_Work to be completed_:
Reproduce the rows from the first one through the line containing "Action: pyautogui.click(x=280, y=429)", including that line.

_Rows from a data source_:
* * *
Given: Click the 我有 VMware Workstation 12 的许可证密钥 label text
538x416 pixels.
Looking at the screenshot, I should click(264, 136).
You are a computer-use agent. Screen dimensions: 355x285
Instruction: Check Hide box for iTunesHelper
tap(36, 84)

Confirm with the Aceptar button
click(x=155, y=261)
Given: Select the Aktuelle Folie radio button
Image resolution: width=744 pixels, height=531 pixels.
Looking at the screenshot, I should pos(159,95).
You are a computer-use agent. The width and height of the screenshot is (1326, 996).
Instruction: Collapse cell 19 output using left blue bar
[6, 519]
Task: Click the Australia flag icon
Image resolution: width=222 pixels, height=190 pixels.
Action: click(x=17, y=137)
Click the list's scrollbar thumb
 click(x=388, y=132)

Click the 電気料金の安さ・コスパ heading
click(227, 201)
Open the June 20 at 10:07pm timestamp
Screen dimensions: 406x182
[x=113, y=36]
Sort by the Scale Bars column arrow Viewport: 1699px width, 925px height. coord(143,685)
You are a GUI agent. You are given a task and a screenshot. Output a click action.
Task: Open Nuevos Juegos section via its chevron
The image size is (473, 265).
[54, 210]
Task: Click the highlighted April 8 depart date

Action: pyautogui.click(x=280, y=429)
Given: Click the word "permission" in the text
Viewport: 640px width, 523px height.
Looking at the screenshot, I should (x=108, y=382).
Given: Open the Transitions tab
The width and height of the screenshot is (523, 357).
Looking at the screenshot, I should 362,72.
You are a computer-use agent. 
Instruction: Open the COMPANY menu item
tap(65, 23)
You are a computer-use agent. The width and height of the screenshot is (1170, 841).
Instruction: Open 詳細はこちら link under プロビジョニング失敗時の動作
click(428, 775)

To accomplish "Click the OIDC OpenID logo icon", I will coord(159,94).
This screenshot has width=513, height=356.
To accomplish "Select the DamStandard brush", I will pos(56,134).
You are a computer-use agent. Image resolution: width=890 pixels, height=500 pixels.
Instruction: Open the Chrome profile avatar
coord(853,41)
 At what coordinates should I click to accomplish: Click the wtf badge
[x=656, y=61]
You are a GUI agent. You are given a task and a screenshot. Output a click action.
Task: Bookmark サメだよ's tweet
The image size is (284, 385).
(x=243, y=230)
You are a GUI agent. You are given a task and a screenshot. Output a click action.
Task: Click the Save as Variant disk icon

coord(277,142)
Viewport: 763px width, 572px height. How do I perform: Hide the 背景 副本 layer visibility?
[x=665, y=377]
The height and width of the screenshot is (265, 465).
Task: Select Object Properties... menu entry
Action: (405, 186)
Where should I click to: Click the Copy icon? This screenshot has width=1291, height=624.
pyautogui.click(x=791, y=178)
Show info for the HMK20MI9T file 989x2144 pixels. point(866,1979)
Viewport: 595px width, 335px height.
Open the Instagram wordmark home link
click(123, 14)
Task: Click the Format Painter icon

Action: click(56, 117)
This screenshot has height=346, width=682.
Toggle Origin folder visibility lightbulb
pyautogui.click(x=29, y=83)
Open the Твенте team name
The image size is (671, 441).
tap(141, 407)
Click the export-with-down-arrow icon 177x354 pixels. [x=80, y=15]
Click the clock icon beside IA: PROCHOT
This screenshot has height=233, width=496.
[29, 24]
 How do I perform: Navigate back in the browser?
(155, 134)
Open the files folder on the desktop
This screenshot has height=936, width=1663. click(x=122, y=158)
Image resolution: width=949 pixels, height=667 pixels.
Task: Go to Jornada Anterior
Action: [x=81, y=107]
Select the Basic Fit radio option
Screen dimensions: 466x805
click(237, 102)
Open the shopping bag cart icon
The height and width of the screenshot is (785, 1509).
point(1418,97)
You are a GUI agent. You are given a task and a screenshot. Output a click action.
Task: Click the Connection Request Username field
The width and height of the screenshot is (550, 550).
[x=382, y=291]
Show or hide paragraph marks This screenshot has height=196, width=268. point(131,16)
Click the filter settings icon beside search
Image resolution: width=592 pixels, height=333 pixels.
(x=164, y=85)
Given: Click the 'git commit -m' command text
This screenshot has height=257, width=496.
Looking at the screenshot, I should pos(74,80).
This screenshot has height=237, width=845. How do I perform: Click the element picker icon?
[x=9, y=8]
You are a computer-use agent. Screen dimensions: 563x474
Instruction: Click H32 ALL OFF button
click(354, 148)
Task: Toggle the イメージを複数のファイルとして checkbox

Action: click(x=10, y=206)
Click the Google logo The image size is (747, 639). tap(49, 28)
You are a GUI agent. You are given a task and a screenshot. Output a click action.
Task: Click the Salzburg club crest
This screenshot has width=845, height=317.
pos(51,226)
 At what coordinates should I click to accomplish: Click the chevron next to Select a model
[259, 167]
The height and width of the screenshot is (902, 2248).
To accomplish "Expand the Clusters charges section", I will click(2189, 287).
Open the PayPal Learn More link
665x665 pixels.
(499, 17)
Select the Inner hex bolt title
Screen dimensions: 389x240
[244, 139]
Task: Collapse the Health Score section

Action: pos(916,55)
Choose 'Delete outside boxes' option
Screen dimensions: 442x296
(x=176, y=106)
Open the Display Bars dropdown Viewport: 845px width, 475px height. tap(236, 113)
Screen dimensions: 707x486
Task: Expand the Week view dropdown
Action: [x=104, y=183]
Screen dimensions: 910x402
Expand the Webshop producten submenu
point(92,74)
* * *
_Task response_:
Given: Click the 我有 VMware Workstation 12 的许可证密钥 label text
538x416 pixels.
Looking at the screenshot, I should click(264, 136).
You are a computer-use agent. Screen dimensions: 355x285
Instruction: Check Hide box for iTunesHelper
tap(36, 84)

Confirm with the Aceptar button
click(x=155, y=261)
Given: Select the Aktuelle Folie radio button
Image resolution: width=744 pixels, height=531 pixels.
Looking at the screenshot, I should pos(159,95).
You are a computer-use agent. The width and height of the screenshot is (1326, 996).
Instruction: Collapse cell 19 output using left blue bar
[6, 519]
Task: Click the Australia flag icon
Image resolution: width=222 pixels, height=190 pixels.
Action: click(x=17, y=137)
Click the list's scrollbar thumb
 click(x=388, y=132)

Click the 電気料金の安さ・コスパ heading
click(227, 201)
Open the June 20 at 10:07pm timestamp
Screen dimensions: 406x182
[x=113, y=36]
Sort by the Scale Bars column arrow Viewport: 1699px width, 925px height. coord(143,685)
You are a GUI agent. You are given a task and a screenshot. Output a click action.
Task: Open Nuevos Juegos section via its chevron
The image size is (473, 265).
[54, 210]
Task: Click the highlighted April 8 depart date

Action: pyautogui.click(x=280, y=429)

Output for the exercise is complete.